+++ ТЕКСТ ДЛЯ ЧТЕНИЯ

Успешная дефибрилляция, проведенная Беком, вызвала интерес у врачебного сообщества. Дефибрилляторы начали применяться в других клиниках, и за последующие пять лет было описано около сотни случаев их применения. Примерно в 45 % случаев дело заканчивалось успешной реанимацией. Это был хороший показатель, но распространение дефибрилляторов сдерживала необходимость их применения на открытом сердце. Врачи хотели иметь такой прибор, который мог бы эффективно действовать через грудную клетку.

++++++

> ЗАДАНИЯ ДЛЯ ВЫПОЛНЕНИЯ
a) Объясните по тексту о дефибрилляции, почему дефибрилляторы распространялись медленно.
b) Какая доля случаев применения дефибрилляторов, по тексту о дефибрилляции, закончилась успешной реанимацией?
c) Перечислите все числовые данные из текста о дефибрилляции.

+++ ИСХОДНЫЙ МАТЕРИАЛ

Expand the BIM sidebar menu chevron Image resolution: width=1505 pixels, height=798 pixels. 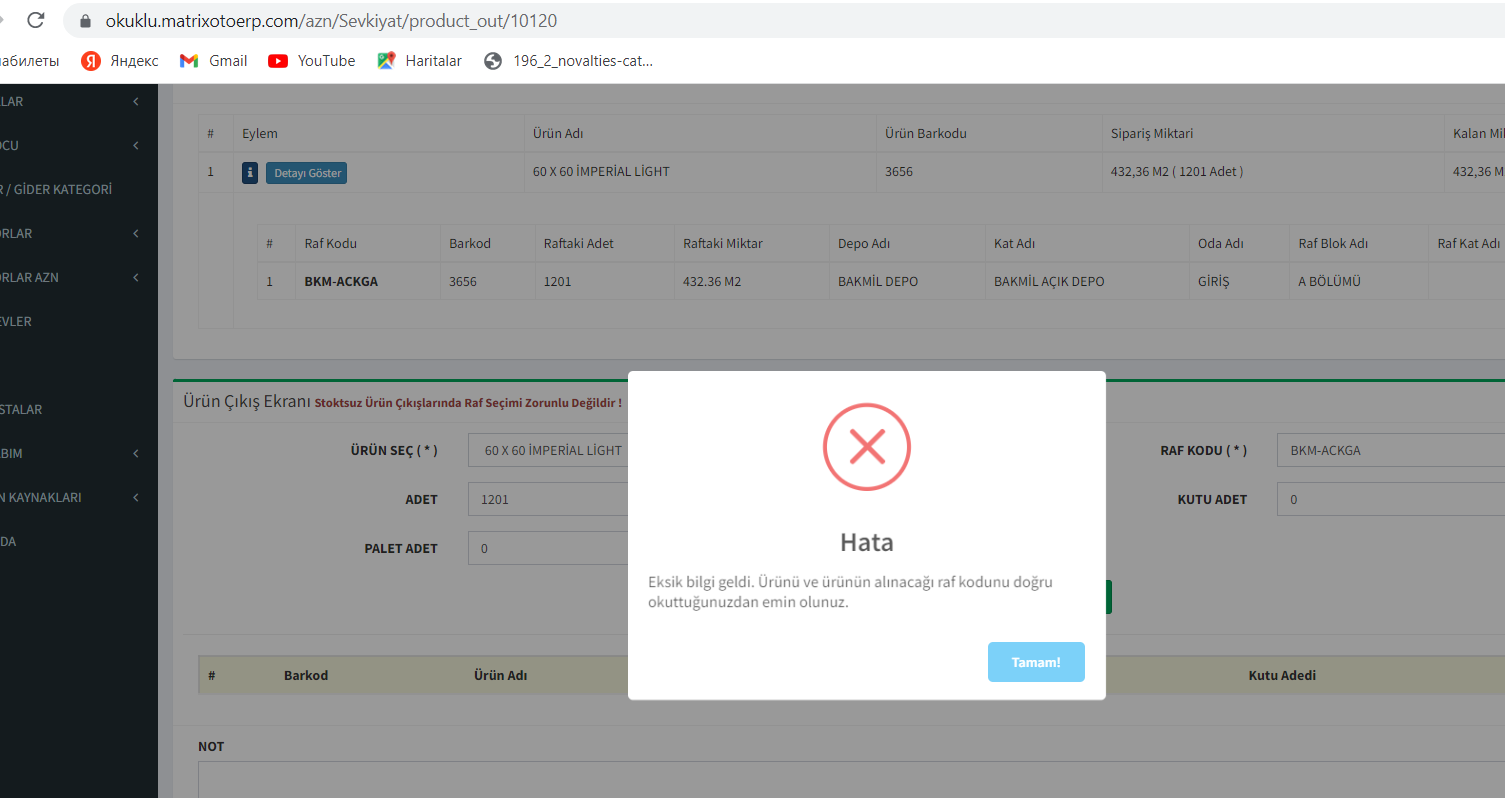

++++++

> ОТВЕТЫ К ЗАДАНИЯМ
a) Их можно было применять только на открытом сердце. Поэтому врачи хотели получить прибор, который действовал бы через грудную клетку.

b) Примерно 45 % случаев.

c) Пять лет; около сотни случаев; примерно 45 %.